After Al-Zaytun fiasco, KPU orders repeat balloting in Tawau
M. Taufiqurrahman and Adianto P. Simamora, Jakarta
The General Elections Commission has decided to hold a revote at a polling station for Indonesian expatriates in the East Malaysian town of Tawau after the Election Supervisory Committee (Panwaslu) filed a complaint over allegations of vote rigging there.
KPU deputy chairman Ramlan Surbakti confirmed on Friday that the vote in Tawau had indeed been rigged in favor of presidential candidate Susilo Bambang Yudhoyono and his running mate Jusuf Kalla.
"As we have ruled in the Al-Zaytun case, we have decided that a repeat ballot must take place in Tawau. And all electoral processes must be completed before July 25," he told reporters here.

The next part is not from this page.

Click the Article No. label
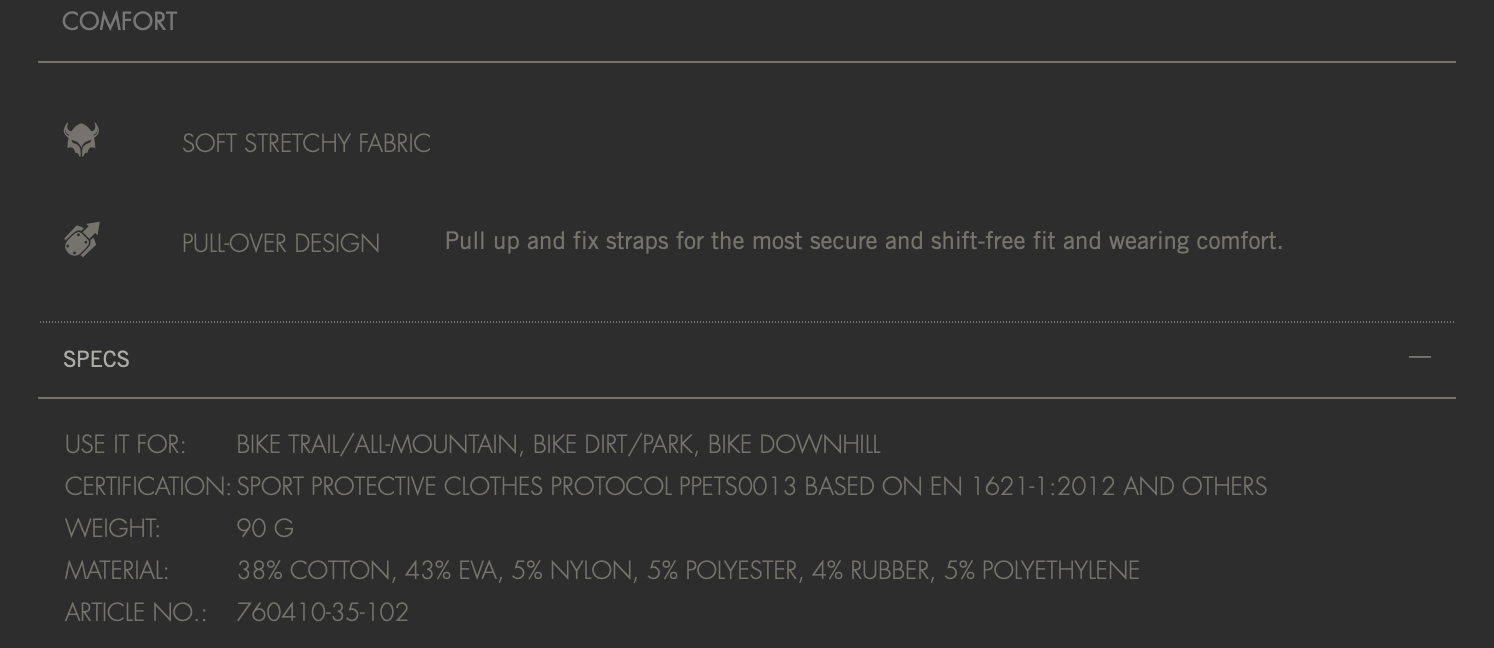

Earlier on Thursday, the commission also decided to hold a revote at 83 polling stations located inside the grounds of the Al-Zaytun Islamic boarding school in Indramayu regency, West Java.
The commission finally accepted that over 13,000 votes that were cast at the Islamic school were invalid.
Ramlan said that the KPU general secretariat was readying election materials for the repeat ballots.
Panwaslu has filed complaints with the police over alleged violations of election regulations by a number of members of the polling station committee in Tawau.
The official supervisory committee alleged that polling station committee members, some of whom were liaison officers, punched some 8,000 ballots in favor of the Susilo-Kalla ticket.
In response to the complaint, the police are expected to dispatch a team to Tawau to see if there is sufficient evidence to launch an investigation.
The police have also said that officers would be sent to provide protection for local Panwaslu members, who have reportedly been threatened.
In a related development, the Ministry of Foreign Affairs said that none of its staff in the Consulate General in Kinabalu, East Malaysia, were involved in the alleged vote-rigging at the polling station.
He said that a team set up by the Consulate General had held its own investigation and found no indications that any of its staff were involved in illegally perforating the ballot papers.
"We don't have a Consulate General in Tawau and there are no personnel from our ministry residing there," Marty Natalegawa, the ministry's spokesman, told a press briefing here.
He said there was only a liaison office in Tawau, which was set up merely to handle immigration matters.
"But again, there are no personnel from the Ministry of Foreign Affairs assigned to the office," he said.
Marty said that a team consisting of officers from the Indonesian Consulate General in Kinabalu and members of the National Police was now conducting an investigation into the case.